Work item
Gather each line of the records where "agent" appears.

Excerpted data
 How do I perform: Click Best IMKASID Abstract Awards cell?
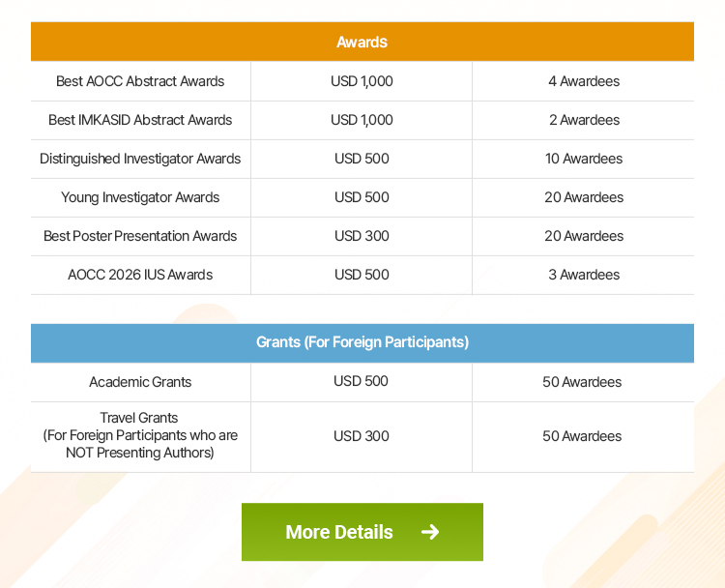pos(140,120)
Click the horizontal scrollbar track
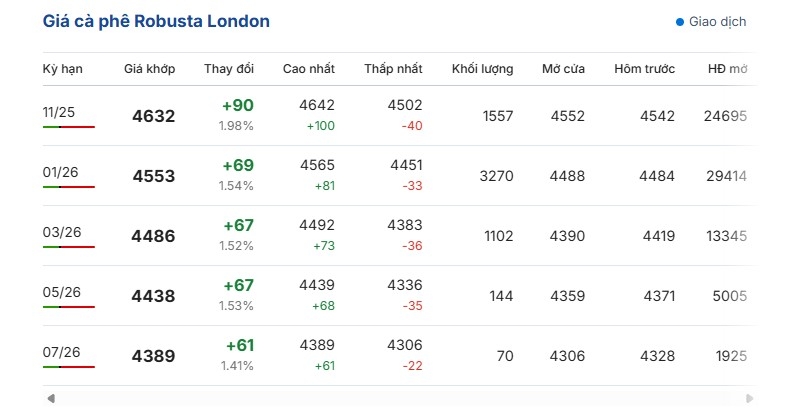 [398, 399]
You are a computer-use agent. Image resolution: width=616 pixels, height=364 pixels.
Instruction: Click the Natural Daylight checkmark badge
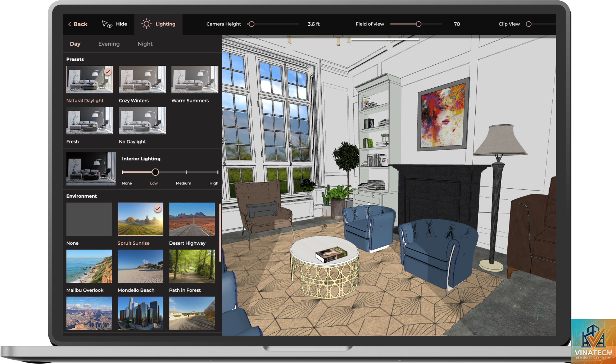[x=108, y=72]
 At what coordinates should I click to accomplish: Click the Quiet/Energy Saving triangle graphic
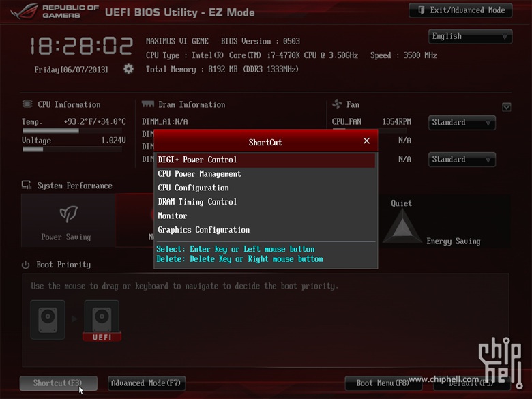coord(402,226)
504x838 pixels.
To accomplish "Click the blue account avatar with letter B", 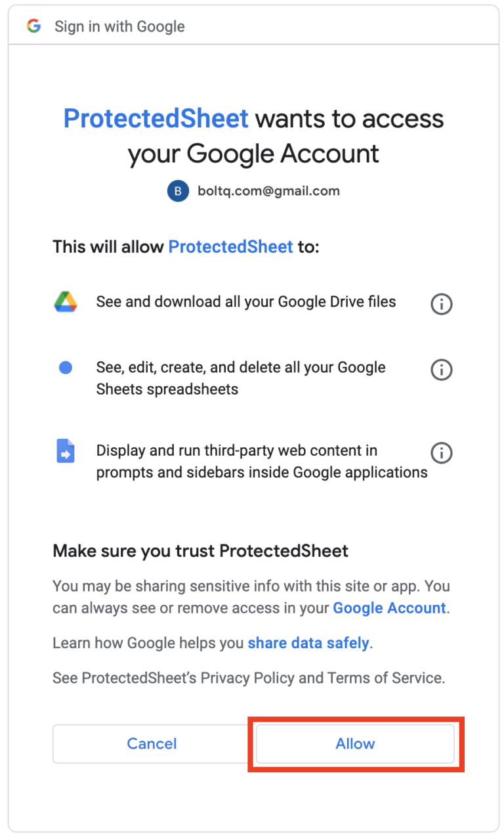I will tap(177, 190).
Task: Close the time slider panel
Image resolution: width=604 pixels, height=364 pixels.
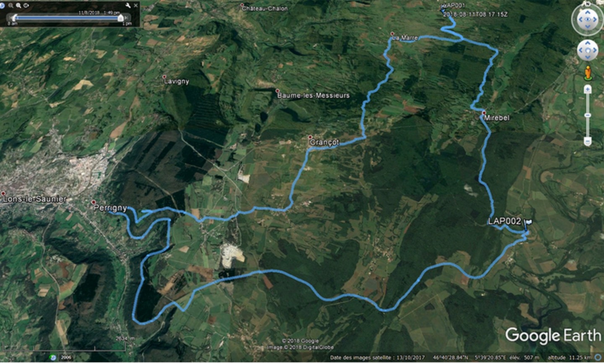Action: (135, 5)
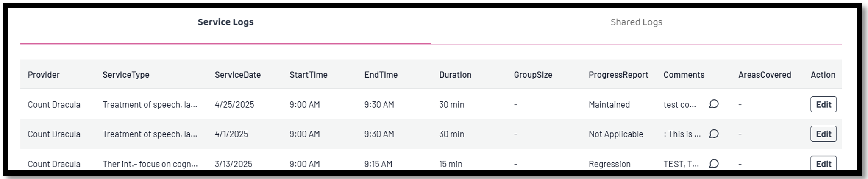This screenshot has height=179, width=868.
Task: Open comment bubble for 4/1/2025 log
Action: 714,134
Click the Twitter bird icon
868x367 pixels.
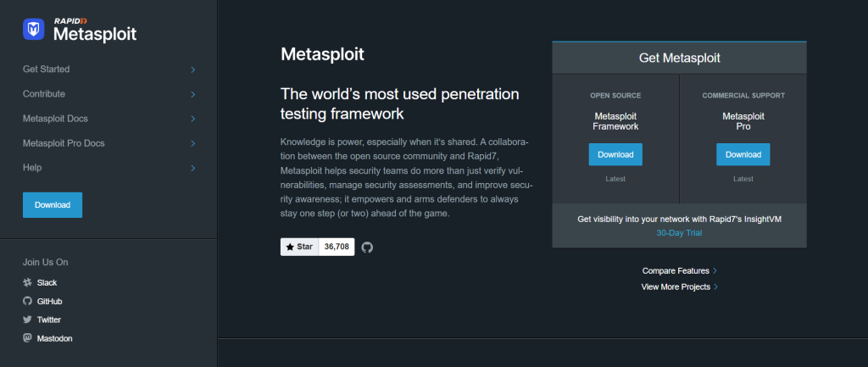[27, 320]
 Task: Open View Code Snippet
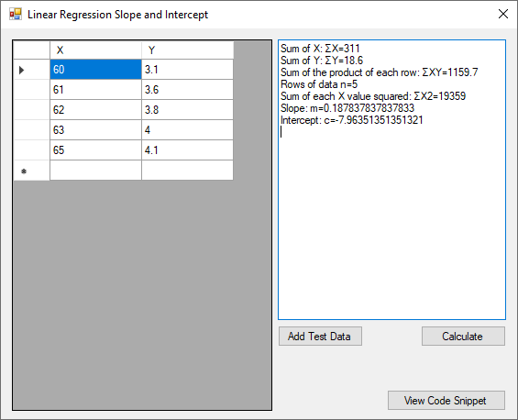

* * *

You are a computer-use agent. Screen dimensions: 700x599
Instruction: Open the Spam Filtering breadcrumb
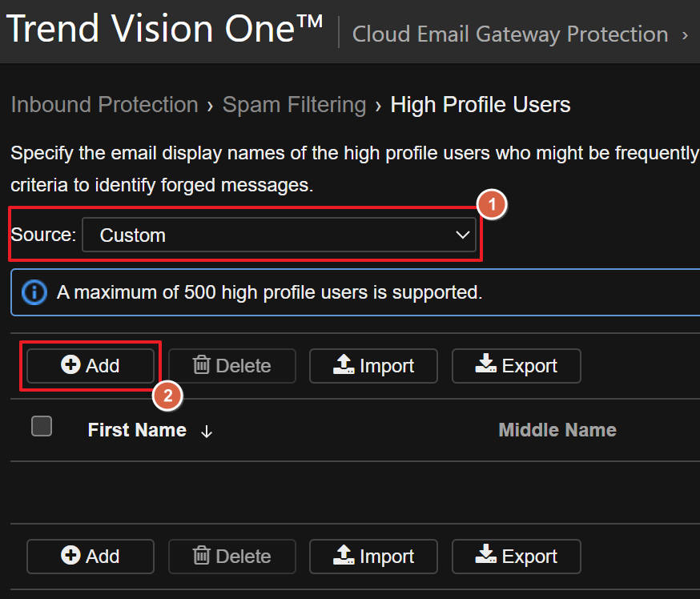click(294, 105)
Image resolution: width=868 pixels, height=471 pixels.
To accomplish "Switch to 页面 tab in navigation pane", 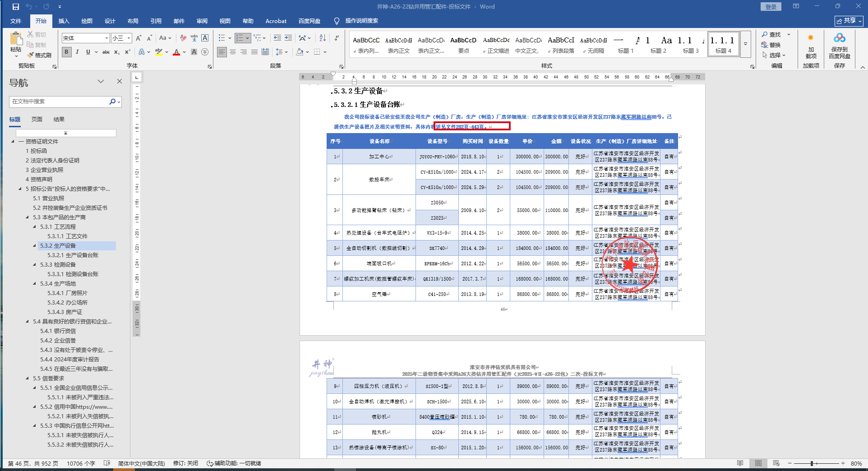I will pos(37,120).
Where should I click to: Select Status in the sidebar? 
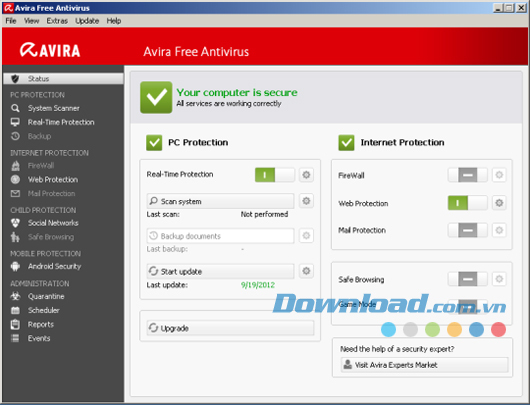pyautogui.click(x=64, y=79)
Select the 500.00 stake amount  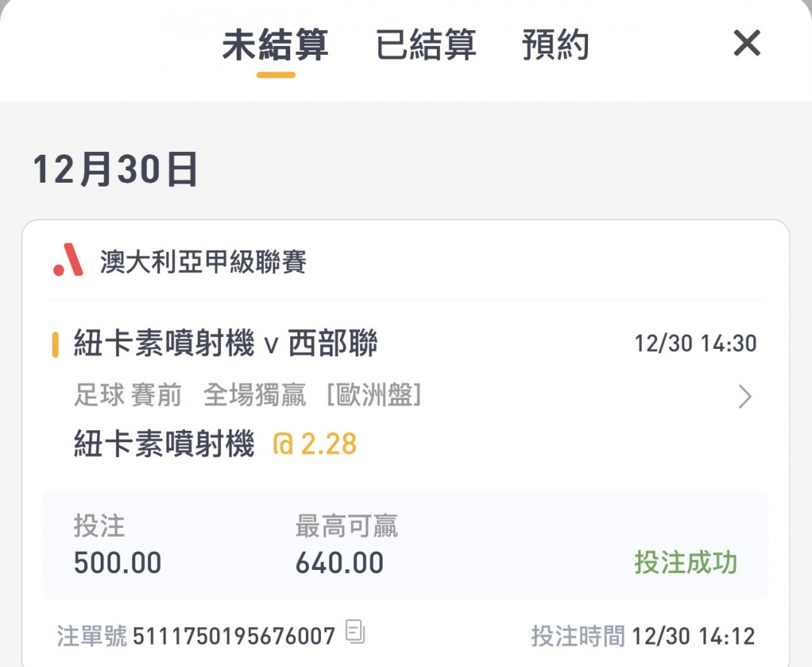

--

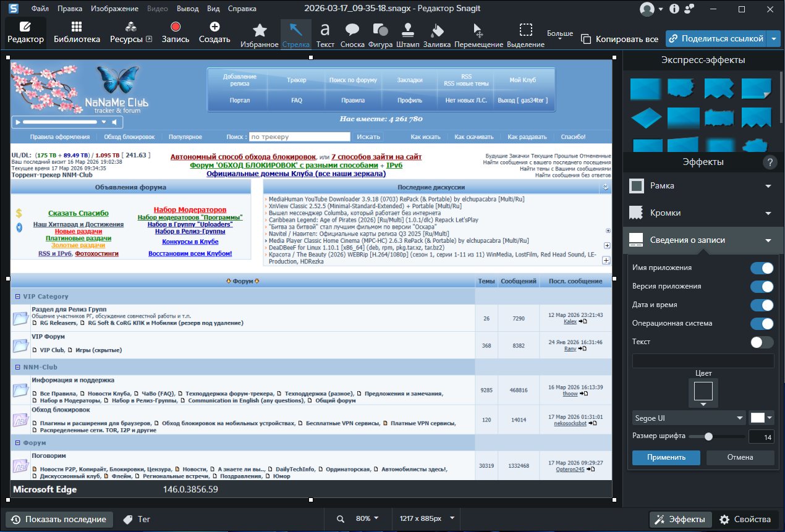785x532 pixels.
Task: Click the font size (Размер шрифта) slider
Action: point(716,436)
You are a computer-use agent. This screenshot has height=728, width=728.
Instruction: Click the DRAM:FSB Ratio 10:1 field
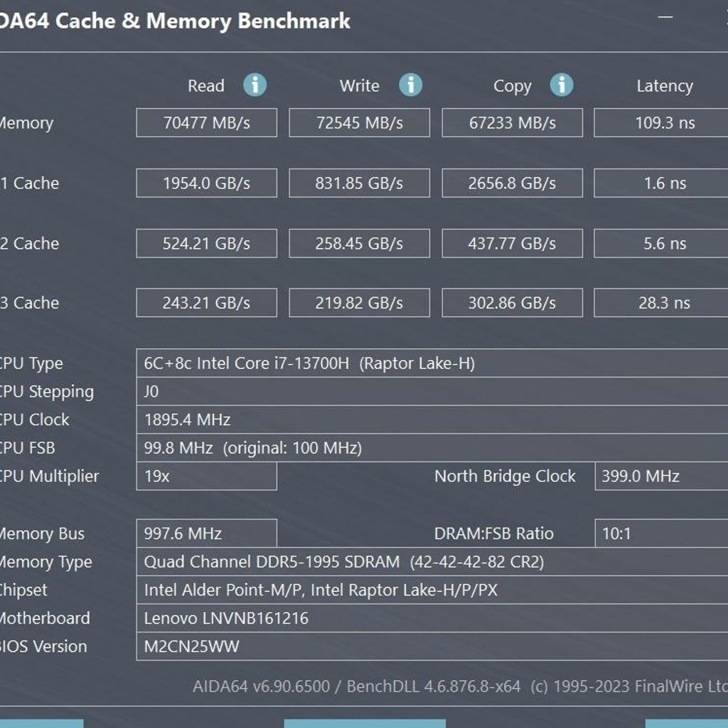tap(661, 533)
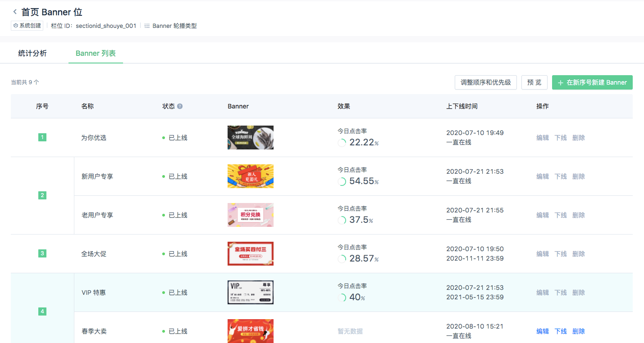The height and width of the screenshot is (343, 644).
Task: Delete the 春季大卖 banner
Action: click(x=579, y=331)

Exercise response
You are a computer-use agent. Image resolution: width=616 pixels, height=364 pixels.
You are a computer-use agent. Screen dimensions: 700x599
You are a computer-use agent. This screenshot has height=728, width=728.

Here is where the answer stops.